Mar 10, 2010
As someone interested in learning more about myself and what makes me tick, I'm always looking for new sources of insight that don't cost $175 per hour.
My bookshelves are crammed with titles like Who Are You, Really?, The New Personality Self-Portrait, and the rather academic Your Beautyscope.
There's a maxim I happened across, I don't remember where, that says that "the way you do anything is the way you do everything."
If you're not familiar with this concept, take a few minutes and think about it. It's really quite genius and, I believe, accurate.
When I look at my approach to life, I can see patterns and themes that recur no matter what I'm doing. Like most habits, they probably served me once, most likely as a child, but no longer. Acknowledging these habitual ways of being can help me recognize when they're taking over and do something about it.
I've been thinking a lot about this lately in relation to sewing, both as an activity and, in a larger sense, as an area of focus in my life.
I can clearly recognize both my strengths (hurray!) and also my weaknesses (grr...), in observing how I sew.
For example, I have always been very passionate about my interests. Sewing is now one of them. When I get into something, I don't just dip my little toe in, but rather I jump in hook, line, and Singer (little pun there).
It may seem remarkable to some people that in a period of roughly nine months I've learned to sew, purchased nine sewing machines (and two sergers), and now blog about it, but to me, it's just my way. It's a blessing in some ways, a curse in others.

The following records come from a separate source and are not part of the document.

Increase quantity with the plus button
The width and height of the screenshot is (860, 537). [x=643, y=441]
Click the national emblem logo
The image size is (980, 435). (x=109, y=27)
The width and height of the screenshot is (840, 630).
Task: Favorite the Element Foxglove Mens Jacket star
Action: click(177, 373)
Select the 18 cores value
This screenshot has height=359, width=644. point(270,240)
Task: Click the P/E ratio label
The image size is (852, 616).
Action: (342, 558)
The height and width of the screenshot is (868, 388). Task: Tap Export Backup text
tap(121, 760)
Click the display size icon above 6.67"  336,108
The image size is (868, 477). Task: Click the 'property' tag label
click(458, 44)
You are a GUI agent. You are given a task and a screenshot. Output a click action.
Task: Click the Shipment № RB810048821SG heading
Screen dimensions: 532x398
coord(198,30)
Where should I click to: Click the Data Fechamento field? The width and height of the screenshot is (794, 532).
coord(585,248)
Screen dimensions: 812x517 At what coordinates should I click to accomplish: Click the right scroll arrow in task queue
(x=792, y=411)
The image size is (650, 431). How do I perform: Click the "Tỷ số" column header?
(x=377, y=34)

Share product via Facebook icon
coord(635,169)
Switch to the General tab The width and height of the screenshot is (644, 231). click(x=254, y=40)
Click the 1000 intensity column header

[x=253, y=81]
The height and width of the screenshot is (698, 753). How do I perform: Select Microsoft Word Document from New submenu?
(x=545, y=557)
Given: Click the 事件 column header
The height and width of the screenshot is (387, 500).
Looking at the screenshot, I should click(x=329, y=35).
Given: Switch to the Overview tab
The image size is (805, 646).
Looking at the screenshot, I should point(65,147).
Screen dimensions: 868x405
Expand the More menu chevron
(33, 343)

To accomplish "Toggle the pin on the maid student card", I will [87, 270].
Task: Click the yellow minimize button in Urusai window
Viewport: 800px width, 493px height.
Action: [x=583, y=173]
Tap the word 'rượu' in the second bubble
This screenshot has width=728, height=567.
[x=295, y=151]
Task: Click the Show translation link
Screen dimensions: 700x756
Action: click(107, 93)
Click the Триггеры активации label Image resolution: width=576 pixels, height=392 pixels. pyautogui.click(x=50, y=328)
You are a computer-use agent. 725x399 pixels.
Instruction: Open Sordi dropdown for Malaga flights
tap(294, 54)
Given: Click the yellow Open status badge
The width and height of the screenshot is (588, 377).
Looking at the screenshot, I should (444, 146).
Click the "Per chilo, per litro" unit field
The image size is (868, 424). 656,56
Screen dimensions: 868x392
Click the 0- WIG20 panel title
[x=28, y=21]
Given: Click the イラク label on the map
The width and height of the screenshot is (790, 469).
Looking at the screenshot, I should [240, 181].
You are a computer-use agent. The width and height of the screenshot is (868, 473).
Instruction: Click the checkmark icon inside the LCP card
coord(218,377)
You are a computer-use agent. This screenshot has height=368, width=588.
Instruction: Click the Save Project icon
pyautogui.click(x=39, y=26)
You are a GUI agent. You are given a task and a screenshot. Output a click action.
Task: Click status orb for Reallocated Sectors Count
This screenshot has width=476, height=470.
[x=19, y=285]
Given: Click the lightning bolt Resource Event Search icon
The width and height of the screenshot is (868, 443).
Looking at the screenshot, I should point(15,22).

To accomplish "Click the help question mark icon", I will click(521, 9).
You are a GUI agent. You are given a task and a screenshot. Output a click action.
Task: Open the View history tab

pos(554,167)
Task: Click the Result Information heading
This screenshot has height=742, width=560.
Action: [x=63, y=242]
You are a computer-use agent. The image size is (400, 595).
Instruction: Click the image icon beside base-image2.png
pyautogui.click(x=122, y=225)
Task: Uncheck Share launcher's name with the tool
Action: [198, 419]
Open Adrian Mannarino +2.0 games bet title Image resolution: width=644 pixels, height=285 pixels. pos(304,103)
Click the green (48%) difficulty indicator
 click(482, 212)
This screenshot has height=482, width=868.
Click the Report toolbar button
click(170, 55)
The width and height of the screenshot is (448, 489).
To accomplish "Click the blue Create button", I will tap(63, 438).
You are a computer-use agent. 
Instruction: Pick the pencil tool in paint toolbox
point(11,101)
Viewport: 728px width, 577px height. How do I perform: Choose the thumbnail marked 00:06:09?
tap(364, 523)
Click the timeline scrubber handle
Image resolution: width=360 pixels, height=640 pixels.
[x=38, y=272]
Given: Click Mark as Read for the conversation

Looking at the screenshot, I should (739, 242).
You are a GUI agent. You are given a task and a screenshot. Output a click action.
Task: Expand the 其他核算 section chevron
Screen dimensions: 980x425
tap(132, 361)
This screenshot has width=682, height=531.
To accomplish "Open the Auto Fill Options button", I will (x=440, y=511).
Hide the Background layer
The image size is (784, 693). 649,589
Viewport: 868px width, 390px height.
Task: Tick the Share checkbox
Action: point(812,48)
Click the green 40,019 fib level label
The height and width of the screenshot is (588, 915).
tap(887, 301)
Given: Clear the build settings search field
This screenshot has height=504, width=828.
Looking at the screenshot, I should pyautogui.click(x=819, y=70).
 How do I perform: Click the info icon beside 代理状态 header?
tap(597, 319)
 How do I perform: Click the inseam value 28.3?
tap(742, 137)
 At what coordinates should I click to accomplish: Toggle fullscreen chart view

The downside for me has always been a tendency to burn myself out or to have unrealistic expectations which, if things don't happen as quickly or as easily as I'd like them to, leave me feeling discouraged and frustrated to the point that I lose interest and just want to move on.
I generally start a sewing project with tremendous enthusiasm. This positive energy can usually carry me through to the end, unless I hit a snag -- like attaching a lining, dealing with a difficult finishing technique, or cutting a big hole in my sleeve (ouch!) -- at which point I just don't want to do it anymore. I'll hang the project in the closet as-is and never look at it again.
Needless to say, patience has never been a strong point and I have a tendency to give up too easily. I was the kid who, if he wasn't winning in Monopoly, would throw the entire board up in the air and walk away. (Still trying to figure out how this served me as a child and it drove my brother crazy; Egads -- that's it!)
Today, I am learning to adopt the long view and to pace myself better, taking breaks when I'm pushing myself too hard. This helps. Life is actually not short (for a great many of us). Life is a long time. Better to be the tortoise than the hare.
So, gentle reader, how about you? Can you see in your own life that "the way you do anything is the way you do everything?"
If so, what does the way you sew say about who you are?
Let the conversation -- and the healing -- begin!